Tuesday 2 June 2015

Occupy The World.


       In the past workers formed unions to protect their conditions and to try to improve them. No doubt there have been bitter struggles where the union was at the forefront of those struggles. However, now-a-days, unions are big business, multi-nationals, and though they shout for change, they don't want things to change too much. They are doing very well thank you, with their fat salaries and expense sheets, making it all the more likely that they will compromise, and sell the workers short. Because of this most workers now feel they have to fight on several fronts, and take on the might of that corrupt alliance of power and wealth, the state, the corporate world, and the big unions. New methods of organising are necessary, and are developing, at ground level, in the work place, and in the community.
Mistreated by Movistar and abandoned by their unions, telephone technicians take matters in their own hands — and occupy their employer’s headquarters.

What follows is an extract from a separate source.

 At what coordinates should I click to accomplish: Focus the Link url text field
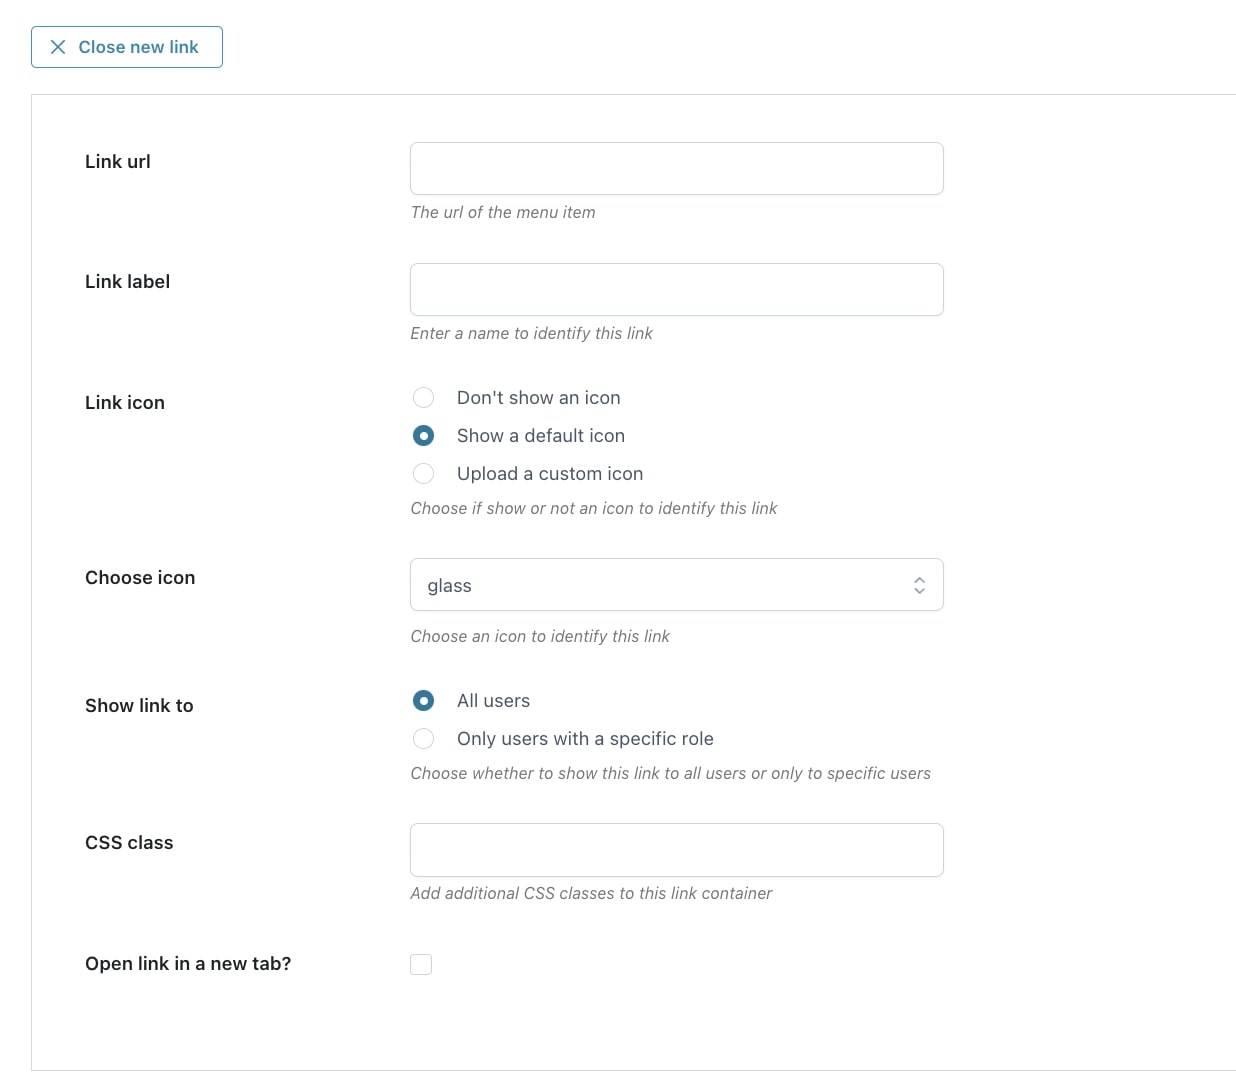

Striking workers occupy Telefonica HQ, in Barcelona.
         Words of cynicism and distrust are repeatedly heard by activists of the country’s countless social movements, whether it is the excluded and isolated Movistar-Telefónica strikers, the powerful and popular PAH platform of indebted mortgage-holders and evictees, or just ordinary people who see the union movement as but one more player in capital-P politics — even to the extent that they form part of the hated casta, the ruling establishment.
      How nuanced, fair and widespread these sentiments are may be debatable and unknowable, but it is clear that the old high-level negotiations, the growing distance between workers and their union representatives, together with the bureaucratization and the awkward arrangements of public funding, have made people turn away from the traditional labor movement to develop alternative ways of pushing for social justice and equality.